(Stored records)
• • • •
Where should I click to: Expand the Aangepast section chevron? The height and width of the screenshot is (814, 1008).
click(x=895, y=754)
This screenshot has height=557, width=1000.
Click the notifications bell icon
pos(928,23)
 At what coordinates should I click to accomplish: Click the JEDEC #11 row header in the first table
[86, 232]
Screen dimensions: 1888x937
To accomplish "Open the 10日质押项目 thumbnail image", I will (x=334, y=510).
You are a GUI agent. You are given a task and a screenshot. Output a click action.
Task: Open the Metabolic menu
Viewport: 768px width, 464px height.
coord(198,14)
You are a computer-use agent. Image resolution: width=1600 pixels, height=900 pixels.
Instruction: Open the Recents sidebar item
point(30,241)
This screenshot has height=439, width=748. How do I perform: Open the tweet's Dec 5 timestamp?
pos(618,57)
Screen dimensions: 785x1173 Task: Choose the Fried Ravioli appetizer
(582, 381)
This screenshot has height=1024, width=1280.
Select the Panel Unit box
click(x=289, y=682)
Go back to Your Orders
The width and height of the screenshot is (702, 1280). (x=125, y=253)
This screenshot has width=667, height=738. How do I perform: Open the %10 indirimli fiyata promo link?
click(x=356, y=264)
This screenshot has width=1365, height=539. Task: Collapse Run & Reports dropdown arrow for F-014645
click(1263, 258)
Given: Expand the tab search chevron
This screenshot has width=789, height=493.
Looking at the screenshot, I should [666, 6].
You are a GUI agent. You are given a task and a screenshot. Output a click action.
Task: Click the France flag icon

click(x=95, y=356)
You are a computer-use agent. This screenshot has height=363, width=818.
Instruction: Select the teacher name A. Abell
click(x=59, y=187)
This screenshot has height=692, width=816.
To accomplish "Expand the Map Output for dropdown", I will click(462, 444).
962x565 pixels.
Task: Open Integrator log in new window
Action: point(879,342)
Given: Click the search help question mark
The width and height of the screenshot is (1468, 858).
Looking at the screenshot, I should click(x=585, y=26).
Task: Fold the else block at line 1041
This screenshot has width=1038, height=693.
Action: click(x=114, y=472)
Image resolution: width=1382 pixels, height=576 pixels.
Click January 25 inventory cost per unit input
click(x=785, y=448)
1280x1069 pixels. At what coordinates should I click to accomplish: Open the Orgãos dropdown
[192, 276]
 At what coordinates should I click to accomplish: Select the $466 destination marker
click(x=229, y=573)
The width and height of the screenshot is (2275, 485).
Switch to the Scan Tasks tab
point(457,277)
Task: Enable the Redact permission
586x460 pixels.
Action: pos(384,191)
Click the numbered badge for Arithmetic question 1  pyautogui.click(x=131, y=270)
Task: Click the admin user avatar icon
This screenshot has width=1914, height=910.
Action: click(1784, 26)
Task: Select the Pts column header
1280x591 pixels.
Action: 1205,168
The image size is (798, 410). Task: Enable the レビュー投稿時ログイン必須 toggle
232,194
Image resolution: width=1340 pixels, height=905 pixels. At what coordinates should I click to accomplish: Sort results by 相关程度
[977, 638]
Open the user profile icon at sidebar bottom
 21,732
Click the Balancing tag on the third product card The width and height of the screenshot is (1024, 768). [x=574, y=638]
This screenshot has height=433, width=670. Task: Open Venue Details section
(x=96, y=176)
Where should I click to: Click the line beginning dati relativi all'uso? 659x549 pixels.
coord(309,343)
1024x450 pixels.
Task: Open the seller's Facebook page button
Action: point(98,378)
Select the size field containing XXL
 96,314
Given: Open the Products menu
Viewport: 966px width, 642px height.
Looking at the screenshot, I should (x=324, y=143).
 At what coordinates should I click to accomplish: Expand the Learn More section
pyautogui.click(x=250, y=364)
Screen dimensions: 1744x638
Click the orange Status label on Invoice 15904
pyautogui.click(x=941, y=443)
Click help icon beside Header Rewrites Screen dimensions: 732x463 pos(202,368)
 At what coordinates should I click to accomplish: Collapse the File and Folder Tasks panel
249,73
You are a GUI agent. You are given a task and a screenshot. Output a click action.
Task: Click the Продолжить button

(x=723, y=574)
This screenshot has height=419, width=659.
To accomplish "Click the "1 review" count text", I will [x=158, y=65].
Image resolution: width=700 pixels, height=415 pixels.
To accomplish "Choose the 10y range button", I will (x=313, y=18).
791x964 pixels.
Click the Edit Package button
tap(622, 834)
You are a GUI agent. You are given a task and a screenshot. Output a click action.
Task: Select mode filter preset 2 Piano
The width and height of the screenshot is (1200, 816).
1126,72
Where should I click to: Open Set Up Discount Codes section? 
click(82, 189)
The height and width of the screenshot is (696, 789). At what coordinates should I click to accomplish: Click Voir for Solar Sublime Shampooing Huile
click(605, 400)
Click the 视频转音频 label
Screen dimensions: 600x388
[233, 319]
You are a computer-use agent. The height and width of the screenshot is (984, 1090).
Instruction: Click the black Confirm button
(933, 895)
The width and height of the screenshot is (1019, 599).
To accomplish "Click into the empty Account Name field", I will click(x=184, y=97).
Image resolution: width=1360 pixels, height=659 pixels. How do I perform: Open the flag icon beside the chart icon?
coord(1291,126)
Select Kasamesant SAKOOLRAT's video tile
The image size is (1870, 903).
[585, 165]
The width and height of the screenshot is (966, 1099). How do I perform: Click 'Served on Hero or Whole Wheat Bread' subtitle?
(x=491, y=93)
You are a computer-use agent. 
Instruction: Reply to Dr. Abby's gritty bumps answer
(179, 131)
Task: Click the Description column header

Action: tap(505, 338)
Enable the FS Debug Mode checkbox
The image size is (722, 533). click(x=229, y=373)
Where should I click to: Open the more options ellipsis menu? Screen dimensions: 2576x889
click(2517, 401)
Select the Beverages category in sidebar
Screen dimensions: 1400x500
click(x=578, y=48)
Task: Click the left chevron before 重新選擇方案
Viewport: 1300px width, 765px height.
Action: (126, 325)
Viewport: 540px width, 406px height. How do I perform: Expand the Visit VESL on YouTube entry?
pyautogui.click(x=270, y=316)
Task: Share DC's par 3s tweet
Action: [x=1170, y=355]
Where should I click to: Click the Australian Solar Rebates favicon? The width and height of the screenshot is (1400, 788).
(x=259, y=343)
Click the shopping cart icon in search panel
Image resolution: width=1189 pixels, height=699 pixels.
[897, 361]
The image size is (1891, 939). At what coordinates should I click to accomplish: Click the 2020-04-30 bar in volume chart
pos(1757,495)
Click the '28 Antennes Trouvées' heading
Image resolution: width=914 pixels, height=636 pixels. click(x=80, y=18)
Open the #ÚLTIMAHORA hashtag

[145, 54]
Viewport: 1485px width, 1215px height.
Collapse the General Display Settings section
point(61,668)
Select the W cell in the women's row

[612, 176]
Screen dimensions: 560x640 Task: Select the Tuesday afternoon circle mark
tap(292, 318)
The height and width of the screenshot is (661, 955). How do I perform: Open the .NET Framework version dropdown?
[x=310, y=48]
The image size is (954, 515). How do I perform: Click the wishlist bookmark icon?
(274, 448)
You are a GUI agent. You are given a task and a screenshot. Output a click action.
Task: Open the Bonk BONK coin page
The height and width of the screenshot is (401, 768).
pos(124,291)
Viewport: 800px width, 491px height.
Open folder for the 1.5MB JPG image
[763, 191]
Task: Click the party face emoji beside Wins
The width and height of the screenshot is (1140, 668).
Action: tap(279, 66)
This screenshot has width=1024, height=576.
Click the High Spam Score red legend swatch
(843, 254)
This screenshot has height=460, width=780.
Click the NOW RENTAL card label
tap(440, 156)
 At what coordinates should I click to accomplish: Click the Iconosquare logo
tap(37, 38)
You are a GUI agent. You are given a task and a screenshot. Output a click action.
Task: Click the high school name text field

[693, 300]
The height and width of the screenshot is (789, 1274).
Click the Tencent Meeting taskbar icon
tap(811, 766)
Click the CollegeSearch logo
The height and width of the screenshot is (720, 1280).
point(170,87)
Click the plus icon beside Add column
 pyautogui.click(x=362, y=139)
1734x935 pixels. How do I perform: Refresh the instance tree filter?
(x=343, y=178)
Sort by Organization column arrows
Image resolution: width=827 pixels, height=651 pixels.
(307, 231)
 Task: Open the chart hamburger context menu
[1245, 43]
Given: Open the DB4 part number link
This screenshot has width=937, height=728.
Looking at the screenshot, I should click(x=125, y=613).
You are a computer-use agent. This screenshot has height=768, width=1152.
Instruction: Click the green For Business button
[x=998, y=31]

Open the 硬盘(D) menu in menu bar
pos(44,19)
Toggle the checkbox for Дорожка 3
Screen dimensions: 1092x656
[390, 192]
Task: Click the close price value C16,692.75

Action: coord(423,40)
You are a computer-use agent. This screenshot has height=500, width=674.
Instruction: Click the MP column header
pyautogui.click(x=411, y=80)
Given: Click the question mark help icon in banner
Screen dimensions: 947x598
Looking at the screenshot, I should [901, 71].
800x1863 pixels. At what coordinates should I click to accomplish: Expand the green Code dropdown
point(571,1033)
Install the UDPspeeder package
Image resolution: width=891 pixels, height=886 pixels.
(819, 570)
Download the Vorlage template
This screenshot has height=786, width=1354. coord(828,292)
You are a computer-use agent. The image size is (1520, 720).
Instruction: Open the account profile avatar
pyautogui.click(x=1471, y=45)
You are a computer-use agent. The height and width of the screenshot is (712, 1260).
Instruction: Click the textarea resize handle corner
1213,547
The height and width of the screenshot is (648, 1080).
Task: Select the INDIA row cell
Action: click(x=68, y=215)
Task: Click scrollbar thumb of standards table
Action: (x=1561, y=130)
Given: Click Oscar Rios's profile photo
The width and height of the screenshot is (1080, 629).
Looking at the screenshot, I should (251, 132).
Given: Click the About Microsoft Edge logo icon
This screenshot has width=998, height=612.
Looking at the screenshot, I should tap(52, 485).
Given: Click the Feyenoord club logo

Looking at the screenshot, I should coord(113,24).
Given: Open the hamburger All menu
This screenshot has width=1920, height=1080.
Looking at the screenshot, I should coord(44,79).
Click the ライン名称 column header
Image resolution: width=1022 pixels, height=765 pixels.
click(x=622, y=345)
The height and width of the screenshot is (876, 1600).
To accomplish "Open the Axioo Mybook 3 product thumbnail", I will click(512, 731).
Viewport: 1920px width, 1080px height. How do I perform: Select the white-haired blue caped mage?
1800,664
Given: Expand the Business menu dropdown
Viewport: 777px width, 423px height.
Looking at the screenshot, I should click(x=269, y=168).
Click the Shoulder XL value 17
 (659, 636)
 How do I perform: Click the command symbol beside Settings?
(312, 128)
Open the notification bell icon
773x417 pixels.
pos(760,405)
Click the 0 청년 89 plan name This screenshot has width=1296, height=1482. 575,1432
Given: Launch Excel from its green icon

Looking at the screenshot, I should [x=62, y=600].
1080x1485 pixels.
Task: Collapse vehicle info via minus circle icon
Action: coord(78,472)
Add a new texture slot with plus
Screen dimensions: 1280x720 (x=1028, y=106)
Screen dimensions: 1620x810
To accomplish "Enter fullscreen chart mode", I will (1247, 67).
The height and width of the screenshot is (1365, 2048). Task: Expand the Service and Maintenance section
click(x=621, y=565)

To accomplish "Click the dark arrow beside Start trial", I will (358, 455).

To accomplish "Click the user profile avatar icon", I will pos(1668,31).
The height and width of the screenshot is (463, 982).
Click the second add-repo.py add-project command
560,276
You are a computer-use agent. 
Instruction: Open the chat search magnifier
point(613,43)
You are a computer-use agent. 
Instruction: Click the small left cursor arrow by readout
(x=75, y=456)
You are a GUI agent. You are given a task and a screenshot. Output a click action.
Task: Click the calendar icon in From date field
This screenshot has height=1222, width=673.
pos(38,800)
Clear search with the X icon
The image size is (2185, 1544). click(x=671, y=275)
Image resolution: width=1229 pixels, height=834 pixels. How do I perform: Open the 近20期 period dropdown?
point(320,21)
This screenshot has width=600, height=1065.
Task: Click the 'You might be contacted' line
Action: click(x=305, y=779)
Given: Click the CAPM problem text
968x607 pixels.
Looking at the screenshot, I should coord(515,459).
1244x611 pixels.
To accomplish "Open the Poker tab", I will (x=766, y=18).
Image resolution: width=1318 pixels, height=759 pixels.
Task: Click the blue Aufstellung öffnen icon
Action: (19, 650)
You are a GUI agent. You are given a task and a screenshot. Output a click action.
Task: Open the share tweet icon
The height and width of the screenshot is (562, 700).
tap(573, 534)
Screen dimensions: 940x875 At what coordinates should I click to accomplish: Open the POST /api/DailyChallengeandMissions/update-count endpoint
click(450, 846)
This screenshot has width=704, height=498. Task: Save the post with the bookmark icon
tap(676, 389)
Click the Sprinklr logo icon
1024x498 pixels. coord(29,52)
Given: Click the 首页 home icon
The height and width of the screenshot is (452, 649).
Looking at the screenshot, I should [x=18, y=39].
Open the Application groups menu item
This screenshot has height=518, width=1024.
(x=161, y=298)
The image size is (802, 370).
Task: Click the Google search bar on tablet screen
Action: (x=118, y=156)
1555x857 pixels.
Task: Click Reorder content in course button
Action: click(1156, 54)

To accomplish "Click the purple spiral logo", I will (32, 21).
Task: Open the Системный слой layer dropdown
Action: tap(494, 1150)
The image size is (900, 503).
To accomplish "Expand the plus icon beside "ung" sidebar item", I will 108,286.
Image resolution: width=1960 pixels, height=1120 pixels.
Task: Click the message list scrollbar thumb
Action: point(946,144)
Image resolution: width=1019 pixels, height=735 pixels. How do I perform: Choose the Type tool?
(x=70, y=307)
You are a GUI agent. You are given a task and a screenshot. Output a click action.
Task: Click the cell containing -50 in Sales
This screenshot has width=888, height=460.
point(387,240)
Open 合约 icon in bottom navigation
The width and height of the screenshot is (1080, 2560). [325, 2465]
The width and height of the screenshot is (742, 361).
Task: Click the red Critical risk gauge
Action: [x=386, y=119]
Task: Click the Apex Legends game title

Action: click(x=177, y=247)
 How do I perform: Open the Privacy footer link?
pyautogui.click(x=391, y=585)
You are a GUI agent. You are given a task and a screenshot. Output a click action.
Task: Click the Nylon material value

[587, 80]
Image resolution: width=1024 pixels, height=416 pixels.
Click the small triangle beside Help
• • • •
### Activity:
Where the word "thumbnail" appears in a line of the entries above, count that line; give only the number.

### Exercise result:
2